Work item.
Within the data below, find the string "computer" and return each line where it occurs.

Given information.
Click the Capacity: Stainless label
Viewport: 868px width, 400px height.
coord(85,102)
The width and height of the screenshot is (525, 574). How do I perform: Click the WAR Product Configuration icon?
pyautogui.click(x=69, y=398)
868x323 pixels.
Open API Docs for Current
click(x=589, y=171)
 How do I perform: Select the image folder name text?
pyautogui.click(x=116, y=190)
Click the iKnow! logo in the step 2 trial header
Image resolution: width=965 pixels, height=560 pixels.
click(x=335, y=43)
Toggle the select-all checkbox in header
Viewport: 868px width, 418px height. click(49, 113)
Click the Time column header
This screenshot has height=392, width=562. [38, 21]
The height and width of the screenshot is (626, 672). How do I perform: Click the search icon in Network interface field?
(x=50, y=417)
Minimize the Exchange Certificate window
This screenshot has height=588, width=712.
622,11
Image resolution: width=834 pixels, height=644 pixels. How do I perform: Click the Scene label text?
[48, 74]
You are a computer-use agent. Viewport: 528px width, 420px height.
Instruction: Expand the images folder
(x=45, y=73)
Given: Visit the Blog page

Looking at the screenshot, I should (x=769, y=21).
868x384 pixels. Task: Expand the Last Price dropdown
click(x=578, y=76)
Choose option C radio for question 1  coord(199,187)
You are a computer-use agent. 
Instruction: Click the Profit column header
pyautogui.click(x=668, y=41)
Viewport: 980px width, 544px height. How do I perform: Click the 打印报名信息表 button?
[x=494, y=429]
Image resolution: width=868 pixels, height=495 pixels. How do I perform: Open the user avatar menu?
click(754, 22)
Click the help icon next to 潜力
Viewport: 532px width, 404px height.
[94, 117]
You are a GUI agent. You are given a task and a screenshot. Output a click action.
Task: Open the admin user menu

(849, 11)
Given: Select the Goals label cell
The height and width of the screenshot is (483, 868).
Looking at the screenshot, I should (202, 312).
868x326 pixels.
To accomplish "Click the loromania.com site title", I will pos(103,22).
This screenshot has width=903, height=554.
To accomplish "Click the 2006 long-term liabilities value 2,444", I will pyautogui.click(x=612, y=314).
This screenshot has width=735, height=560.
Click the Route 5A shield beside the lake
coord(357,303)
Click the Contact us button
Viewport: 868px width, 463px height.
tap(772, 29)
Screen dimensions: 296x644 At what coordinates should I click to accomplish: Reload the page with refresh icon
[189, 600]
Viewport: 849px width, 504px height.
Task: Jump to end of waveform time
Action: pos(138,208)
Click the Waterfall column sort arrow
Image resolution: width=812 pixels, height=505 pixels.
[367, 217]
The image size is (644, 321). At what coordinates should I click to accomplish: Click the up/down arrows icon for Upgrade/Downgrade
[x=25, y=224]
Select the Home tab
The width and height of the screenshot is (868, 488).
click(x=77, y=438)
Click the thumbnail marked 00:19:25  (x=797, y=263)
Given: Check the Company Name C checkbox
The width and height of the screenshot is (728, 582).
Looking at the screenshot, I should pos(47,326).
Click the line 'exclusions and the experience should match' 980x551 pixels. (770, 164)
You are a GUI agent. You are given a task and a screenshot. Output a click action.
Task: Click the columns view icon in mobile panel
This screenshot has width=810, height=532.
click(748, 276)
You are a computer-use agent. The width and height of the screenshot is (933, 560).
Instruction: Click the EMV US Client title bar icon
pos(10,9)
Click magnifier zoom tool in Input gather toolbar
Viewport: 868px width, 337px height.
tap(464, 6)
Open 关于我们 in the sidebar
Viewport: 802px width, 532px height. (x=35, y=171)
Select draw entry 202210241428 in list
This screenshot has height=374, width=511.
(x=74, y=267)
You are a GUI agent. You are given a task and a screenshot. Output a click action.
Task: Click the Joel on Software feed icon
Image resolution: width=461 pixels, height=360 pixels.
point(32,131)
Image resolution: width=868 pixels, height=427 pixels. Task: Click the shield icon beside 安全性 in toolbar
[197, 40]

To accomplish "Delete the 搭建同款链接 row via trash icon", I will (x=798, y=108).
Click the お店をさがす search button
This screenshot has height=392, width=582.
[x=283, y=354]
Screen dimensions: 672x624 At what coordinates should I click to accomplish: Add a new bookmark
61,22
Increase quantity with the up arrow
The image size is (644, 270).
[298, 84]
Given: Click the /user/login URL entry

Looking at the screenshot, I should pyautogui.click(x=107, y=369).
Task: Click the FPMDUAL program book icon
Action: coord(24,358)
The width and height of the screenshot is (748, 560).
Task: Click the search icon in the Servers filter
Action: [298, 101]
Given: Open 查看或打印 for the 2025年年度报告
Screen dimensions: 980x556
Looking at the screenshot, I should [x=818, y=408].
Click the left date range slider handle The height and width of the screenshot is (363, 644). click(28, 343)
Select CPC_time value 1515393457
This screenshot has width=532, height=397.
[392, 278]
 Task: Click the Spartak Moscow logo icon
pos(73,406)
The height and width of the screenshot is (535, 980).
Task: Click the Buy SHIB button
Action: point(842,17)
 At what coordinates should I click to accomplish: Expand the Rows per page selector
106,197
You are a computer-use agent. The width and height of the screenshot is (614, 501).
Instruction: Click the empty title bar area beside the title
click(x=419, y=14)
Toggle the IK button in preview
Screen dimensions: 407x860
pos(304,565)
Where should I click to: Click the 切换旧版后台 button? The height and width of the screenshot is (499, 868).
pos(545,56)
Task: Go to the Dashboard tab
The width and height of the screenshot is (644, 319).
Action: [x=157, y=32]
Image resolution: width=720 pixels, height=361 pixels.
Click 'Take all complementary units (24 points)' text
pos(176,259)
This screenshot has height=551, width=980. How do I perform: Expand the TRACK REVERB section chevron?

Answer space.
You are a computer-use agent. Viewport: 528px width, 420px height.
You are a computer-use agent. 
You are a computer-use agent. The width and height of the screenshot is (933, 560).
You are a computer-use agent. The width and height of the screenshot is (614, 501).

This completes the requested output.